Periodic Reporting for period 4 - PEVIA (PAN EBOLA VACCINE INNOVATIVE APPROACH – Sofia ref.: 116088)
Período documentado: 2020-06-01 hasta 2021-05-31
WP1: Partner 3 (ExcellGene Pr F. Wurm) and Partner 5 (CHUV Pr F. Spertini) developed and provided numerous Ebola GP protein variants for evaluation by partners. The screening efforts with initially 16 different molecular structures were done with GP1/2 preparations purified via His-tag affinity chromatography. Analytical work indicated a strong preference for constructs that assemble the protein monomers into CHO secreted molecular trimers. Additional structures, without His-tags, verified the superiority of trimer-based molecules and one was chosen for stable cell line and process development. Clonal recombinant cell lines were established from over 650 candidates. Two highly producing CHO cell lines are being prepared for cGMP-based Master Cell Bank generation.
WP2: Partner 4.1 (CEA Team 1-Dr B. Maillere) and Partner 10 (VAXEAL-Dr A. Bouzidi & Dr J. Kerzerho) have taken an important step in the identification of new relevant promiscuous CD4 and CD8 T-cell epitopes in ZEBOV GP and NP for the design of optimal pan-Ebola LSP-based vaccine candidates for pre-clinical and clinical studies. Using HLA-peptide binding prediction programs, they first screened the entire sequences of the ZEBOV GP and NP, leading to the selection and lab scale synthesis of two libraries of peptides predicted to contain potential promiscuous CD4 and CD8 T-cell epitopes covering a large array of HLA molecules present in both Caucasian and African populations. New CD4 and CD8 T-cell epitopes in ZEBOV GP and NP were identified and were ranked on the basis of their responder frequency and T cell response intensity. A selection of the CD4 and CD8 T cell epitopes was used to design the NP and GP sets of long synthetic peptides (LSP)
WP3: Partner 6 (IPMC–Dr F. Anjuère) has successfully selected the optimal mouse strain for immunological studies. In the same time, partner 6 has also contributed together with Partners 4 (CEA-Team 2) and 5 (CHUV) to the selection of the optimal recombinant GP antigen, among several monomeric and trimeric antigens produced by Partner 3 (ExcellGene). Using the best recombinant GP antigen provided by Partner 3 (ExcellGene) and mouse strain specific NP- and GP-based LSP designed by Partner 4 (CEA, Team 1) and provided by Partner 10 (Vaxeal), Partner 6 has also performed the in vivo studies for the selection of the optimal adjuvant for GP-based and LSP-based vaccine candidates for preclinical studies. In parallel, Partner 14 (ISS-Dr Eliana Coccia) has started in vitro studies to validate the best adjuvant for human studies.

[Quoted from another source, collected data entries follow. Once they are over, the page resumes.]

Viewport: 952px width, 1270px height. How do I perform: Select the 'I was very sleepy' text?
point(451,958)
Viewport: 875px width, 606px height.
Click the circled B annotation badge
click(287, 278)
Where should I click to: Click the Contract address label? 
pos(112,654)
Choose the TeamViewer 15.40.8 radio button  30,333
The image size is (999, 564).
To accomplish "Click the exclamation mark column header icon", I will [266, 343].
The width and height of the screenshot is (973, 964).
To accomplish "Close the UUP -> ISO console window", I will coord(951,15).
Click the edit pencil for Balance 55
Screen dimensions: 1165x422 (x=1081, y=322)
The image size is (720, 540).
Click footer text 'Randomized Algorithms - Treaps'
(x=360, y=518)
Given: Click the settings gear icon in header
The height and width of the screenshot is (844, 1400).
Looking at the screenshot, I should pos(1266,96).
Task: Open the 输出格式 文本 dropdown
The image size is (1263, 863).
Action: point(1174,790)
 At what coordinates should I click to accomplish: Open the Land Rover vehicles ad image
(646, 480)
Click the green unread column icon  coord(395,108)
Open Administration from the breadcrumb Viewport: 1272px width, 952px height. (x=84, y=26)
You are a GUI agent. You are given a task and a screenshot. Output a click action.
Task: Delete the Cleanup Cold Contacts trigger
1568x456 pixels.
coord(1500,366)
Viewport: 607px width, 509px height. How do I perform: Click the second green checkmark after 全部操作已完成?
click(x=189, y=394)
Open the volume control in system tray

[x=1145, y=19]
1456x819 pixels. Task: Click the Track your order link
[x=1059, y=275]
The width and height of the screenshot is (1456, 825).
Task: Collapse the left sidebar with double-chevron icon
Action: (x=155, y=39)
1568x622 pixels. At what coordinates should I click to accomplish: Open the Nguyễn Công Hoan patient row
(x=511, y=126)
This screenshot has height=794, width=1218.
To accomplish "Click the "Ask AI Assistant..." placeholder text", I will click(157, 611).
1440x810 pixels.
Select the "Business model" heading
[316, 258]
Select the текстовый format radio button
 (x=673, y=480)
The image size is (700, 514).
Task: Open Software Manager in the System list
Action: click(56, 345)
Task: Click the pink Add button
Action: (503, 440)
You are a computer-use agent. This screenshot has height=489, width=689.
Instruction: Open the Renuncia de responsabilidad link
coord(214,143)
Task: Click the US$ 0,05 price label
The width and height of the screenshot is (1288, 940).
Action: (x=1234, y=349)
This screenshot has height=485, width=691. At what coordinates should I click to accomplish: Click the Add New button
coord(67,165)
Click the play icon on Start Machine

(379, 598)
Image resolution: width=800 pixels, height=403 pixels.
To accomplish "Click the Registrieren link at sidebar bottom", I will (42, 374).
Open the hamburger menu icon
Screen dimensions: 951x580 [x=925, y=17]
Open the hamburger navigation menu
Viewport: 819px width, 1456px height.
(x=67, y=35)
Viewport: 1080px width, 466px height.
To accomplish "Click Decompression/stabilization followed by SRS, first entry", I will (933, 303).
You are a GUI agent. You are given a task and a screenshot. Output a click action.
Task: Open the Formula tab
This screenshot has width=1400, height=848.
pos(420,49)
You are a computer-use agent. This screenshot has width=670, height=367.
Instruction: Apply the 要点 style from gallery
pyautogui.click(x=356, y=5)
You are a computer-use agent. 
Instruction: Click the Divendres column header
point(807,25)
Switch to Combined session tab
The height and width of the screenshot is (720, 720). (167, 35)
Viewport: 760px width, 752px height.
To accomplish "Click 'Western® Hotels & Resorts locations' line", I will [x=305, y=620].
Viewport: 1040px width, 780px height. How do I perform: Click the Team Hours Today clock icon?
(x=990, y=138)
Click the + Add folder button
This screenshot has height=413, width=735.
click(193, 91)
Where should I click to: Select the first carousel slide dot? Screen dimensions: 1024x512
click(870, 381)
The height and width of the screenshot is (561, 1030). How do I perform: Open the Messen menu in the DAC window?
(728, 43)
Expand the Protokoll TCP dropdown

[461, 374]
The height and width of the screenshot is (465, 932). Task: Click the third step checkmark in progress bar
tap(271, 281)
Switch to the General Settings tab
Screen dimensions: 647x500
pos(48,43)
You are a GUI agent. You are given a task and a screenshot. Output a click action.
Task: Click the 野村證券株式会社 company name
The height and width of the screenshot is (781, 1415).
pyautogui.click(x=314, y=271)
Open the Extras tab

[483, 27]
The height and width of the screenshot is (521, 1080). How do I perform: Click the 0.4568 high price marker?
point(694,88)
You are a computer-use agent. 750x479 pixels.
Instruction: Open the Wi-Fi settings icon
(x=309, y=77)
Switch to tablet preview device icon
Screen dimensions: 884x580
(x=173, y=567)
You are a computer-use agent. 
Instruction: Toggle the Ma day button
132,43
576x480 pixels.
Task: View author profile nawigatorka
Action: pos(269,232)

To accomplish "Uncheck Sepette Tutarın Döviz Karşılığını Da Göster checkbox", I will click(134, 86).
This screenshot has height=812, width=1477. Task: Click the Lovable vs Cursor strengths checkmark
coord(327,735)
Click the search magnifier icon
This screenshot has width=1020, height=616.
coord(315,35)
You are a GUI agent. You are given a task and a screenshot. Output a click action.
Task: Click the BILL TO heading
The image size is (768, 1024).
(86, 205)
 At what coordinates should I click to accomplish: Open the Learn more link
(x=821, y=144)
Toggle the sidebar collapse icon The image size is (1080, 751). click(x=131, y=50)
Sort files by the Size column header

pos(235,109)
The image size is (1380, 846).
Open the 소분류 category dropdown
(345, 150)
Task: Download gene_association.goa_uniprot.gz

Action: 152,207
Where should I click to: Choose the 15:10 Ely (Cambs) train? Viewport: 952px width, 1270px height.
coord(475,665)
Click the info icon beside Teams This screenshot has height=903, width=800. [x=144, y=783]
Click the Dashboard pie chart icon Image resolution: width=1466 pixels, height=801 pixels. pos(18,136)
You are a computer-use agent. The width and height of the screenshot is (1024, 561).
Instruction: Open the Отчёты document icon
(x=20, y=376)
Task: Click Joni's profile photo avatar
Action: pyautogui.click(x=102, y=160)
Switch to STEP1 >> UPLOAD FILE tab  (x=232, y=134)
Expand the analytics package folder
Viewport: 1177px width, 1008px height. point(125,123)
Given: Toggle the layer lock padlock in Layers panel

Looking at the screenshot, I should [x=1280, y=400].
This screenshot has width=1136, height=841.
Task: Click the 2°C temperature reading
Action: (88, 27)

WP4: Partner 6 (IPMC–Dr F. Anjuère) has successfully developed standardized ELISpot B assays for the detection of GP-specific antibody secreting cells (ASC) of IgG and IgA isotypes induced by GP-Ebola vaccine candidates. Partner 3 (ExcellGene–WP1) provided the trimeric mutant GP antigen selected and partner 7 (Oligovax) provided GLP batches of its adjuvant) for in vivo pre-clinical studies.
WP5: Partner 4.2 (CEA-Team 2–Dr L. Bellanger) and Partner 9 (CHRU Lille–Dr D. Hober). Based on previous upstream process (USP) optimization, Partner 4.2 produced the first purified and characterized batches of retroviral pseudotypes expressing the envelope glycoprotein of four different subtypes of Ebola. Thereafter, Partner 4.2 scaled up production of ZEBOV pseudotypes to Cell Factory (CF). Partner 9 has developed the bioassay for detecting anti-EBOV enhancing antibodies in mouse system. Using these original tools, Partner 4.2 and Partner 9 have already evaluated the neutralizing and enhancing activity of immune sera provided by Partner 6, and thus contributed to the selection of the best adjuvanted antigens.
WP6: Partner 8 (BNITM–Dr C. Munoz) The laboratory mouse, main model for immunology studies, is resistant to filovirus infection. To circumvent this problem, mouse-adapted Ebola virus (EBOV) strains or immunodeficient mice are used for EBOV pathogenesis studies. These models are not adapted to PEVIA goals due to the poor recapitulation of human disease (mouse-adapted EBOV) and the lack of competent immunity (immunodeficient mice), respectively. The BNITM team has developed and evaluated two mouse models susceptible to wild-type EBOV yet retaining immune competence.
WP10: Partner 10 (VAXEAL–Dr A. Bouzidi & Dr J. Kerzerho) and Partner 1 (AP-HP–Pr O. Launay) have successfully managed the technical, financial and administrative aspects of the PEVIA project.
Two Consortium Meetings were held in Roma (November 2018 and June 2019).